Why do I get duplicate results in my `length/2` implementation in prolog?

2
votes

I'm working through exercises in Prolog. I've implemented a predicate similar to length/2 (called ue_length here) like this:

%%
% ue_length/2
%%

% not a list predicate

\+(T) :- call(T), !, fail.
\+(_).

% target case

ue_length(List, Length) :- \+(is_list(List)), !, fail.
ue_length(List, Length) :- ue_length(List, 0, Length).

% standard cases

ue_length([], Length, Length).
ue_length([X], Part, Length) :- ue_length([], [Part], Length).
ue_length([X| Rest], Part, Length) :- ue_length(Rest, [Part], Length).

The result is supposed to be a term rather than a number: 0 for [], [0] for a list of length one and [...[0]...] (n brackets) for a list of length n.

When I query Prolog (SWI-Prolog 6) with e.g. [1,2,3,4,5] I get the correct result twice.

?- ue_length([1,2,3,4,5], X).
X = [[[[[0]]]]] 
X = [[[[[0]]]]].

I'm new to Prolog. Can someone explain why I get a redundant result?

1
prolog
Your second 'standard case' is redundant. It is the same as third case with Rest = []. - zch
@zch Ok. You're right. I just tried it without the second standard case and it works. Post an answer and I'll accept it. - FK82
Your definition for (\+)/1 should produce an error in SWI? Have you overlooked it? - false
What is the meaning of the second argument? That's quite unusual. Rather use successor-arithmetics. - false
@false Yes, I checked the whole thing in SWI 6.6 and it runs just fine. The definition of \+/1 is not mine. It's a hint in the exercise. The intended semantic is a ``not a list'' predicate. It's not entirely clear to me either. - FK82

1 Answers

3
votes

Minimize the problematic query

As a first step, reduce the size of your query. The same problem (redundant solutions) can be observed already with ue_length([1], X). alone.

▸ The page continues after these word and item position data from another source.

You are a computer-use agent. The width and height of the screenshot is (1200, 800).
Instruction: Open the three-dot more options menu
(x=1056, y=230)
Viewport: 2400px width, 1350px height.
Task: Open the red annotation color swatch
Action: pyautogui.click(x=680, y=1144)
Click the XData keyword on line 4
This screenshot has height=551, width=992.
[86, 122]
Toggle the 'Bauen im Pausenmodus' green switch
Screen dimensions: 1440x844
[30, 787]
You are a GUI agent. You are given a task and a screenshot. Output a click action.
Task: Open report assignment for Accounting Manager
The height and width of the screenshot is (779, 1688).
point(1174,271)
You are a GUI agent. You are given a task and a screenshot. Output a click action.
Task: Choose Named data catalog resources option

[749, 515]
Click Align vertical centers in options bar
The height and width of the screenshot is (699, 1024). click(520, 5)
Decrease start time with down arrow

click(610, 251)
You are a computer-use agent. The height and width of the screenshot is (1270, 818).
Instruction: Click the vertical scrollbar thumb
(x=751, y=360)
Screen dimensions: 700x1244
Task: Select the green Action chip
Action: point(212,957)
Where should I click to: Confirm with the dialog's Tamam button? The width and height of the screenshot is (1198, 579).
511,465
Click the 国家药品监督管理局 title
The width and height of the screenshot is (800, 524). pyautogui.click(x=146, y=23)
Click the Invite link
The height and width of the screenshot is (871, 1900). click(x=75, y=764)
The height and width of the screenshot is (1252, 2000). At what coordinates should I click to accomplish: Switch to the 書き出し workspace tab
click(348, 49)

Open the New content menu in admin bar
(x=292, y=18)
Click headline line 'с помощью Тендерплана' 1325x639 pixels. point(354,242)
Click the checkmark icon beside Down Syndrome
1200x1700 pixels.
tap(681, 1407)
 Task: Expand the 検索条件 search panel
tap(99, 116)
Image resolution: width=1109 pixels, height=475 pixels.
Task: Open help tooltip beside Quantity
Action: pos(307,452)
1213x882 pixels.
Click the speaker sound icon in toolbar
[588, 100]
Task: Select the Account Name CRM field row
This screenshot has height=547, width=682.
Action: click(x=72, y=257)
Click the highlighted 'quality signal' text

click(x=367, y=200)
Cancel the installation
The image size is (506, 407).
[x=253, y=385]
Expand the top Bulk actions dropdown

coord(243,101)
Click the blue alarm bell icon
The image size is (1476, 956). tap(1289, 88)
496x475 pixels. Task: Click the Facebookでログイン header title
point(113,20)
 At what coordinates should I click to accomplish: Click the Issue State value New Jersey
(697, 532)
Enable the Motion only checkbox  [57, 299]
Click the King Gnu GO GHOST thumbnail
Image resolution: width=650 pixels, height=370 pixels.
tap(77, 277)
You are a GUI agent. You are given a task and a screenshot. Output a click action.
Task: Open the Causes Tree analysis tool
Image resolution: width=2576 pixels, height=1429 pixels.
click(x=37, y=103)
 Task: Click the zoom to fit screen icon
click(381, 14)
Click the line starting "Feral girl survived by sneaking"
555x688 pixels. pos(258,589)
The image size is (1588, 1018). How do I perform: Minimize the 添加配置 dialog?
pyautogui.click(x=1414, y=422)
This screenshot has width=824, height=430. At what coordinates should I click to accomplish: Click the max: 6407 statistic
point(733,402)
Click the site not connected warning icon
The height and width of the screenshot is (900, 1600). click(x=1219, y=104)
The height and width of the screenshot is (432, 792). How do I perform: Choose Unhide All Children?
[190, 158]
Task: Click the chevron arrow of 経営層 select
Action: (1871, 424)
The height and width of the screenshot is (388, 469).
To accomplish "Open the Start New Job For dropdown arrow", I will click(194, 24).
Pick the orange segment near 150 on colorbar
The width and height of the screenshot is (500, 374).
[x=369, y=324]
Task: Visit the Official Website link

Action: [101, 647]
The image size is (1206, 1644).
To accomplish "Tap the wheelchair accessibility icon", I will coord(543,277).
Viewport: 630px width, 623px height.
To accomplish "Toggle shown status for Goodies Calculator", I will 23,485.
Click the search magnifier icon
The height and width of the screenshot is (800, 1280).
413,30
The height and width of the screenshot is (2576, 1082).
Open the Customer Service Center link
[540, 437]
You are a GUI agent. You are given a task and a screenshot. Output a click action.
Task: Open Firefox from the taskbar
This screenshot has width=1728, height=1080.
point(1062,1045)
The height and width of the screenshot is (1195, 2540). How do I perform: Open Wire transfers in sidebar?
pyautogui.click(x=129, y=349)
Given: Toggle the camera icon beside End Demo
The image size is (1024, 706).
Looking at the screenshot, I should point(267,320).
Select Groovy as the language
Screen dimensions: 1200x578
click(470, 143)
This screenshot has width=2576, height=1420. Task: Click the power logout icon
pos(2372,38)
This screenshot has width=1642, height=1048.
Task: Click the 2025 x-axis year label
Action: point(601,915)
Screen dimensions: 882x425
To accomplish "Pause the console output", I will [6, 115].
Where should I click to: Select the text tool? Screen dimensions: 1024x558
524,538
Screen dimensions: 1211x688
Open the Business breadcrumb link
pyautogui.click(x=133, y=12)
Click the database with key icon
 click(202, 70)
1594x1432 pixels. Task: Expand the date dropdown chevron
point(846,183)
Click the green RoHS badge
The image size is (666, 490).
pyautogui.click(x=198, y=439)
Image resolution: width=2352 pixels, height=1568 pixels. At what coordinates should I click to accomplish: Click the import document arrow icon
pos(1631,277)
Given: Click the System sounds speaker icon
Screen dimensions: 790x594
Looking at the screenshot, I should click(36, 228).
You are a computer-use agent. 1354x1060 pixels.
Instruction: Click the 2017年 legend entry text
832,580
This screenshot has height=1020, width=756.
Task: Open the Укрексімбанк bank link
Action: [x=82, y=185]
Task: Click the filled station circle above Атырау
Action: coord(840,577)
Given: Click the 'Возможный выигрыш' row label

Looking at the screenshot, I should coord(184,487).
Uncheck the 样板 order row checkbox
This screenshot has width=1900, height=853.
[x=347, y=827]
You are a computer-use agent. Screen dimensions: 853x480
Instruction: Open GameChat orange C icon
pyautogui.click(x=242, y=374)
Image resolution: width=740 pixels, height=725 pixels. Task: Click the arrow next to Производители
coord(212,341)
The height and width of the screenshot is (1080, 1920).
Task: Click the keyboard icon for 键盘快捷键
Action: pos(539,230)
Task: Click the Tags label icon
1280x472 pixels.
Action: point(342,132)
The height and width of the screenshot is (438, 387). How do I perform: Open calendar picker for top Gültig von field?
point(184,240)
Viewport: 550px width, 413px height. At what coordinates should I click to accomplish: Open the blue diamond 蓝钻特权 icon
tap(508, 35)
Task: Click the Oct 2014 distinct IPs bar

But there is something else which is much more problematic:

Is your definition a relation?

?- ue_length(L,N).
false.

So your definition succeeds with a list [1] but fails with a variable in its place? This does not make any sense at all! Even looping would be a better behavior.

Another problematic case is

?- ue_length(L,0).
false.

Here, your definition should give L = [] as answer.

The culprit for this is the test using is_list/1. Simply drop the rule

ue_length(List, Length) :- \+(is_list(List)), !, fail. % incorrect!

Now your definition can also be used to ask the most general query which contains distinct variables in the arguments.

?- ue_length(L,N).
  L = [], N = 0
; L = [_A], N = [0]
; L = [_A], N = [0]
; L = [_A, _B], N = [[0]]
...

This is one of the very nice properties of Prolog: You do not need to type in concrete data for your test cases. Just enter the most general query like a pro, and Prolog will do the rest for you.

Localize with false

To localize this redundancy, first think of how that could have happened. One simple possibility is that some clause in your program is redundant and can thus be deleted. Let's say it's the last one. So I will insert a goal false into the last clause. And I try again the most general query. Alas ...

ue_length(List, Length) :- ue_length(List, 0, Length).

% standard cases

ue_length([], Length, Length).
ue_length([_X], Part, Length) :-
   ue_length([], [Part], Length).
ue_length([_X| Rest], Part, Length) :-
   false,
   ue_length(Rest, [Part], Length).

?- ue_length(L,N).
  L = [], N = 0
; L = [_A], N = [0]
; false.

That rule must be quite important, for now we get only answers for lists of length zero and one. So my guess was wrong. But my point is that you can see this very easily by simply using the most general query. The actual redundant clause is the other one. And don't forget to ask the most general query such that you can be sure you get all your answers!